◆ YOUR GOAL ◆
Wherever a line in the material contains the word "agent", copy that line.

◆ RECORDS FOR THE EXERCISE ◆
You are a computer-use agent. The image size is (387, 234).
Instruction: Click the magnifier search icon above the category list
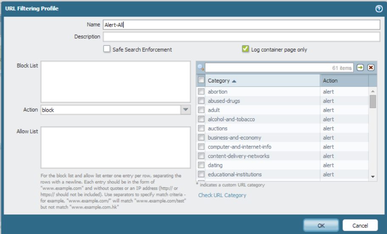(201, 68)
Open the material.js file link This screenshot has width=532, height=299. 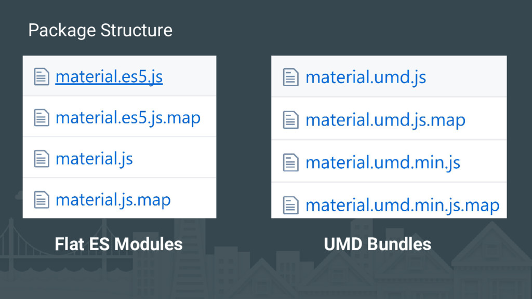point(94,158)
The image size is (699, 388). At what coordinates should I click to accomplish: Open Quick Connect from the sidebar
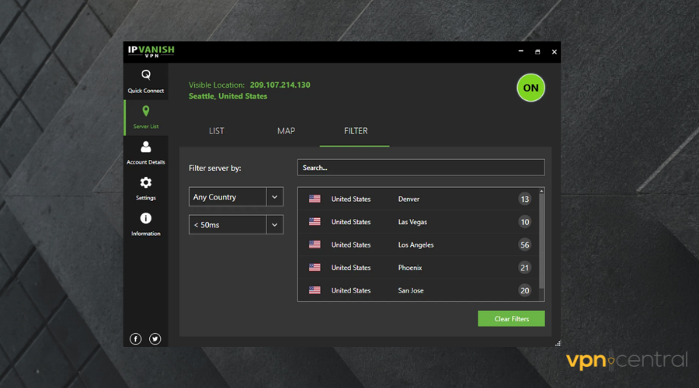click(x=146, y=81)
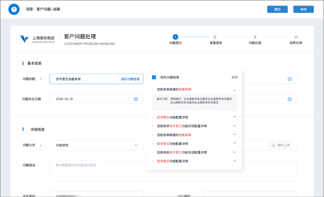
Task: Select step 3 问题处理 in progress bar
Action: pyautogui.click(x=255, y=37)
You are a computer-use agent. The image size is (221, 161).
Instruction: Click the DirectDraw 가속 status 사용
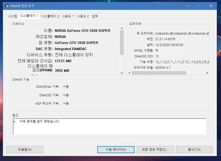(66, 86)
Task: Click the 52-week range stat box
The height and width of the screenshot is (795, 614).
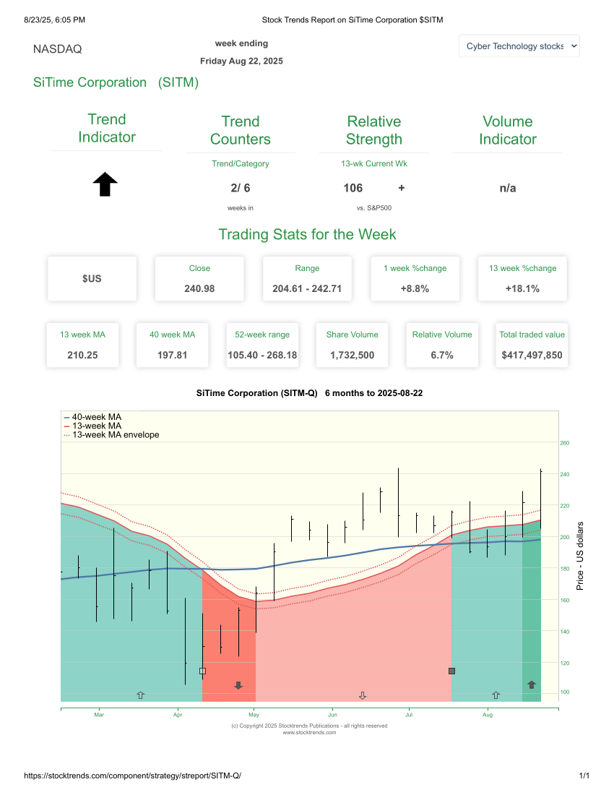Action: coord(262,345)
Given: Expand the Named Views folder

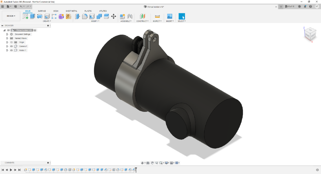Looking at the screenshot, I should 7,38.
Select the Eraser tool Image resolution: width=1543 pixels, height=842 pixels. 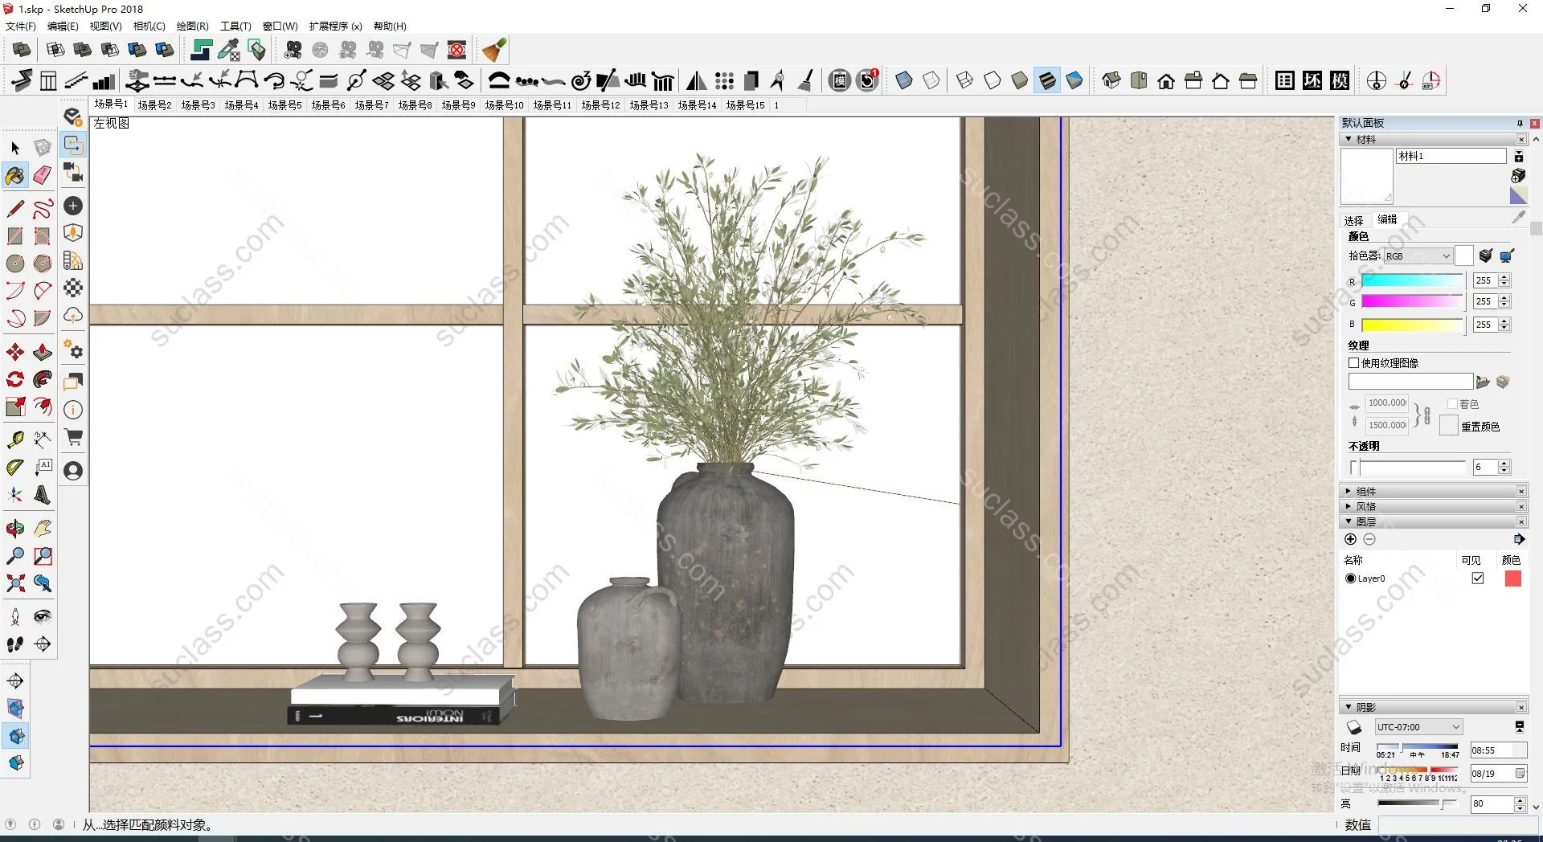(43, 175)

◆ ANSWER SPACE ◆
You are a computer-use agent. The image size is (387, 234).
You are a computer-use agent. The image size is (221, 161).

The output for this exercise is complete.